That observation became the framework. I call it the assembly line test. Not because construction is a factory — it isn't — but because the financial visibility that actually helps a subcontractor requires work that produces a trackable unit, just like an assembly line produces a trackable unit at every station.

The 18 Trades That Pass

Commercial Subcontractors — Dirt to Dried-In

These 18 trades share one characteristic: the work produces a predictable unit that can be estimated, tracked, and compared week-over-week. Walk a commercial building from groundbreaking to weather-tight and you're walking through the trades SPM serves.

Civil Contractors

Unit: linear feet of pipe, CY of excavation. Cost codes by unit price type and depth. Production variance visible weekly.

Concrete Contractors

Unit: cubic yards placed per pour. Cost codes by pour sequence — formwork, rebar, pump, placement, finishing.

Concrete Flatwork

Unit: SF placed per pour. Simpler than structural concrete. Clean unit-price job costing.

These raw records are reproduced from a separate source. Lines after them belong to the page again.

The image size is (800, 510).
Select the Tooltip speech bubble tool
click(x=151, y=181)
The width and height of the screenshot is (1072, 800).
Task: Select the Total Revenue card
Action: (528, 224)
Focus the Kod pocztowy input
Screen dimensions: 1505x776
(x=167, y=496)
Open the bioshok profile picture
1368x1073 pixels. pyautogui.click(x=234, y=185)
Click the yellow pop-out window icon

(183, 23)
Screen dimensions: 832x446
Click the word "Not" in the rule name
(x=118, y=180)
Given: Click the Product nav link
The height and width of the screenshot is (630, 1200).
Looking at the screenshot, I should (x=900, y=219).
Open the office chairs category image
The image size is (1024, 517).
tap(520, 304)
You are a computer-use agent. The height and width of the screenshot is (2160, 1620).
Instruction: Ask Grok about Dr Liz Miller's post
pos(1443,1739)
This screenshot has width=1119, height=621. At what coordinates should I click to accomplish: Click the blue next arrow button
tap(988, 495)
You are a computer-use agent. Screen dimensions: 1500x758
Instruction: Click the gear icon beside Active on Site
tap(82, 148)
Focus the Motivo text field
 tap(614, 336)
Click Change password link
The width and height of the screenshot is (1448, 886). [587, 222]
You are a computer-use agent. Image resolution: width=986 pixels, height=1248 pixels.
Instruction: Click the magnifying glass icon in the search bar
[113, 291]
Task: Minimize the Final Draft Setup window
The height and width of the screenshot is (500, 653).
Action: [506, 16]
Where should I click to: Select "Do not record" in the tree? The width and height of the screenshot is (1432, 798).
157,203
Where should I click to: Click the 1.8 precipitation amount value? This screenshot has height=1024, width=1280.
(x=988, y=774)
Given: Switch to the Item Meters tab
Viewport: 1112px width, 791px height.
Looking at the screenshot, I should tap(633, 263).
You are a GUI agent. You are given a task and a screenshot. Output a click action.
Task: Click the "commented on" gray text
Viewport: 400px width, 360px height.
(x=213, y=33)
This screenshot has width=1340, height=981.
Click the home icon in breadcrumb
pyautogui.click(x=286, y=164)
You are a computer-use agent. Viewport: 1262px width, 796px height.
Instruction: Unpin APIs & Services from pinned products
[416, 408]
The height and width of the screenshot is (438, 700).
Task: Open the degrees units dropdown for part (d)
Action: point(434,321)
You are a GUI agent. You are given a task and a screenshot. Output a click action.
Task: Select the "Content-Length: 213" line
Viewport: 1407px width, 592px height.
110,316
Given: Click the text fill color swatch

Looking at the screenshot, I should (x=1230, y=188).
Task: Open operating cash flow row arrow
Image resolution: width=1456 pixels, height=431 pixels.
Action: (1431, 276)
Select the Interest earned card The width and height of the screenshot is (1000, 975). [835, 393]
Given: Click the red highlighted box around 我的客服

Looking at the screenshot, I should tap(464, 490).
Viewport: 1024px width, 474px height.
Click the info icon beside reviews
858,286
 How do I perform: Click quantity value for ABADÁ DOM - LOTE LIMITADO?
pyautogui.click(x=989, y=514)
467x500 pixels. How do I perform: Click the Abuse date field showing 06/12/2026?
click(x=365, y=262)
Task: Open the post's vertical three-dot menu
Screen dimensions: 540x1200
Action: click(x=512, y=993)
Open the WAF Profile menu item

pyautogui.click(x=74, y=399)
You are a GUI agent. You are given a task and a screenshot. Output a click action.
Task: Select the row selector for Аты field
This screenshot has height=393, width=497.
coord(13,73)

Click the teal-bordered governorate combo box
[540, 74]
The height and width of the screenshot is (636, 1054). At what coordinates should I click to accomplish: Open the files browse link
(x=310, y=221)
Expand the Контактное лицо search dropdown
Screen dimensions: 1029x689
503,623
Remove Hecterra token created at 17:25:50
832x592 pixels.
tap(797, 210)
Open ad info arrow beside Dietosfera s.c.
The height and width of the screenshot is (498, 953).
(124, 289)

Electrical (Commercial New)

Unit: by phase — underground, in-slab, rough-in by floor, wire pull, trim. Commercial new construction only. Remodel fails the test.

SWPPP / Erosion Control

Unit: BMP type and site. Cost per site tracked across the portfolio. Highly repeatable.

Underground Utility

Unit: linear feet by pipe type and depth. Nearly identical to civil job costing structure.

Sitework

Unit: phase-based — clearing, grading, utilities, paving. Same phase structure repeats across projects.

Grading

Unit: cubic yards of cut and fill. Production tracked against grade design quantities. Cut-fill variance visible mid-job.

Masonry

Unit: units per mason-hour by wall type and floor. CMU block, face brick, stone — each tracked separately.

Framing

Unit: SF or board feet by floor. Floor-by-floor cost codes. Labor cost per SF visible weekly.

Drywall

Unit: SF by board type and floor. Floor-by-floor phase structure. Clean and repeatable.

Insulation

Unit: SF by type and R-value. One of the cleanest assembly line trades — highly consistent unit cost.

Excavation

Unit: CY by soil type and depth. Equipment-heavy. Nearly identical to civil and grading.

Demolition

Unit: phase by structure type. Equipment-heavy. Mobilization-intensive. Clean phase structure.

Paving

Unit: tons placed, compaction passes, linear feet of striping. Very civil-like unit price structure.

Structural Steel

Unit: connections per crew per day, tons erected. Equipment-heavy. Piece-count tracking is reliable.

Waterproofing

Unit: SF by membrane type and substrate. Highly repeatable. One of the cleanest envelope trades.

EIFS / Stucco

Unit: SF by substrate type. Floor-by-floor on multi-story work. Clean unit-price structure.

The Trades That Fail

Why I Turn Down Certain Trades

The trades that fail the assembly line test aren't bad businesses — they're often very profitable businesses. They just require a different kind of financial system than the one SPM builds. Turning them down isn't a limitation — it's the discipline that makes the model work for the trades it does serve.

Mechanical Contractors

The phase matrix for a commercial HVAC project — design, procurement by equipment category, multiple labor classifications, multiple inspection phases, startup and commissioning — creates dozens of cost code combinations. Setup takes longer than the engagement produces in value. The unit-price comparison breaks down because the units aren't consistent across projects.

Plumbing Contractors

Same problem as mechanical. Underground, above-slab rough-in, trim-out, and service work all have different cost structures. Service work specifically — per-call cost allocation, callback tracking, dispatcher overhead — adds a layer of complexity that requires a different system than assembly line job costing.

Fire Protection

Design, procurement of specialty suppression equipment, rough-in, trim-out, AHJ inspection, and commissioning — each phase has different cost drivers, different lead times, and different billing events. The assembly line breaks down at design and specialty procurement.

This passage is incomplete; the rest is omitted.